Samsung Guidance Suggest 22.3% Drop in Revenues and Worst Quarterly Earnings in 14 Years

What Display Daily Thinks: The usual expectations for a second half of the year rebound are there among the chatter from Korea’s financial analysts. In related news, LG Display is anticipated to start manufacturing Gen 8 OLED panels for IT devices one year later than Samsung. However, despite this delay, LG Display is expected to secure panel orders from Apple and commence supplies no later than 2026, according to The Elec. Samsung is currently the only display panel maker investing in Gen 8 OLED production, while LG Display and BOE have yet to follow suit.

Like we said yesterday about LG Group’s business dilemmas, this kind of news is only leading up to reorganization and consolidation within these giant corporations and display units are going to bear the burden more than others because there is still some upside to the general semiconductor market and memory sales for Samsung, but the display market doesn’t have AI to drive its sales, and Apple looks like it is in a holding pattern, too.

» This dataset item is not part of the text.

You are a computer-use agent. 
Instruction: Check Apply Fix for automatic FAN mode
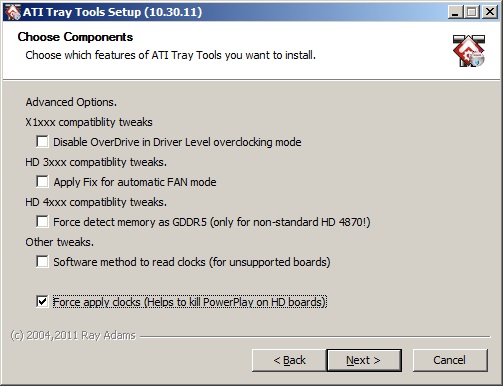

We also notice a lot of downplaying of the situation at BOE by the Korean press and analysts, but who knows. Apple can flip a company’s misfortunes in the blink of an eye.

Samsung Hindered by Global Chip Industry Downturn

Samsung has released its earnings guidance for the second quarter of this year, forecasting a significant decline in operating profit. The company predicts an operating profit of 600 billion won ($458.5 million), marking a 96% plunge and representing the lowest quarterly earnings in 14 years. This downward trend can be attributed to the severe global downturn in the chip industry, which has adversely impacted Samsung’s semiconductor division.

The consolidated sales estimate for the April-June period is approximately 60 trillion won ($42.2 billion), reflecting a 22.3% decline compared to the previous year. While detailed figures for each division were not available in the earnings guidance, market watchers believe that sluggish sales in mobile devices during this period may have also contributed to the profit loss.

Despite the current challenges, market analysts anticipate an improvement in Samsung’s earnings in the second half of the year. This expectation is based on the projected decrease in the chip deficit as DRAM memory shipment increases. Samsung has also announced plans to reduce production to address inventory overflow, further supporting this outlook.